It was the modern stories that caught my excitement. The Australian Gothic bleakness of Jane Harper’s The Dry. The bleak and haunting beauty of urban decay I explored through Urbex in my 20s. The Southern Gothic aesthetic I saw living in Georgia and North Florida.

In response, he loaned me Rebecca by Daphne du Maurier, the classic gothic that caught the imagination of Hitchcock. I was hooked. This was the voice I was looking for.

So when I started reading indie author Eve Silver’s Dark Gothic series, I knew what to expect from the genre. In the first book, Dark Desires, the heroine is cast out alone into the world and takes up service to a handsome and imposing doctor. The doctor proves to be a figure of mystery, and there may be gruesome secrets hiding in his secret laboratory.

I loved the unique twist of her work as an artist, putting her on some equal footing of skill with the Doctor, even if the social class structures of the time prevent her being considered his actual equal. The genre demands a damsel in distress, but as a character she is given strengths and real practical skills, instead of being a simple fainting beauty.

PROVIDED MATERIAL:
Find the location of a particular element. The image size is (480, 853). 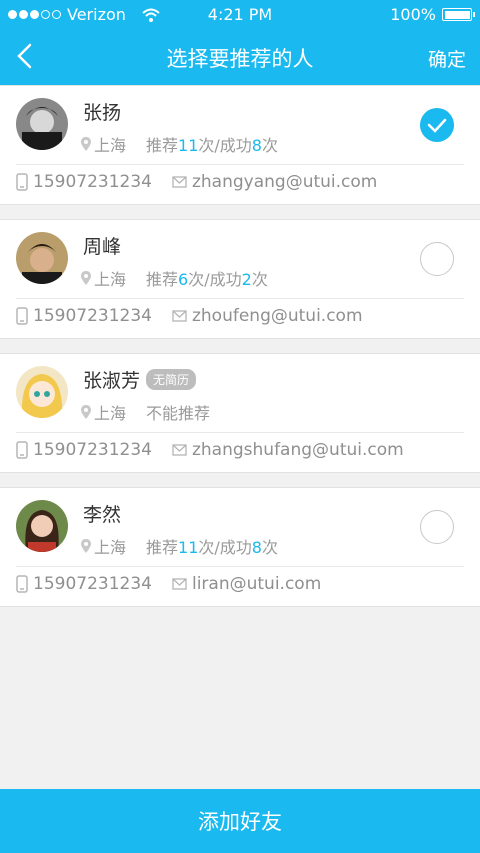

name-row: 张淑芳 无简历 is located at coordinates (140, 380).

TASK INSTRUCTIONS: Please repeat the gothic fiction passage above word for word, from "It was the modern" up to and including "his secret laboratory.".

WRITTEN RESPONSE:
It was the modern stories that caught my excitement. The Australian Gothic bleakness of Jane Harper’s The Dry. The bleak and haunting beauty of urban decay I explored through Urbex in my 20s. The Southern Gothic aesthetic I saw living in Georgia and North Florida.

In response, he loaned me Rebecca by Daphne du Maurier, the classic gothic that caught the imagination of Hitchcock. I was hooked. This was the voice I was looking for.

So when I started reading indie author Eve Silver’s Dark Gothic series, I knew what to expect from the genre. In the first book, Dark Desires, the heroine is cast out alone into the world and takes up service to a handsome and imposing doctor. The doctor proves to be a figure of mystery, and there may be gruesome secrets hiding in his secret laboratory.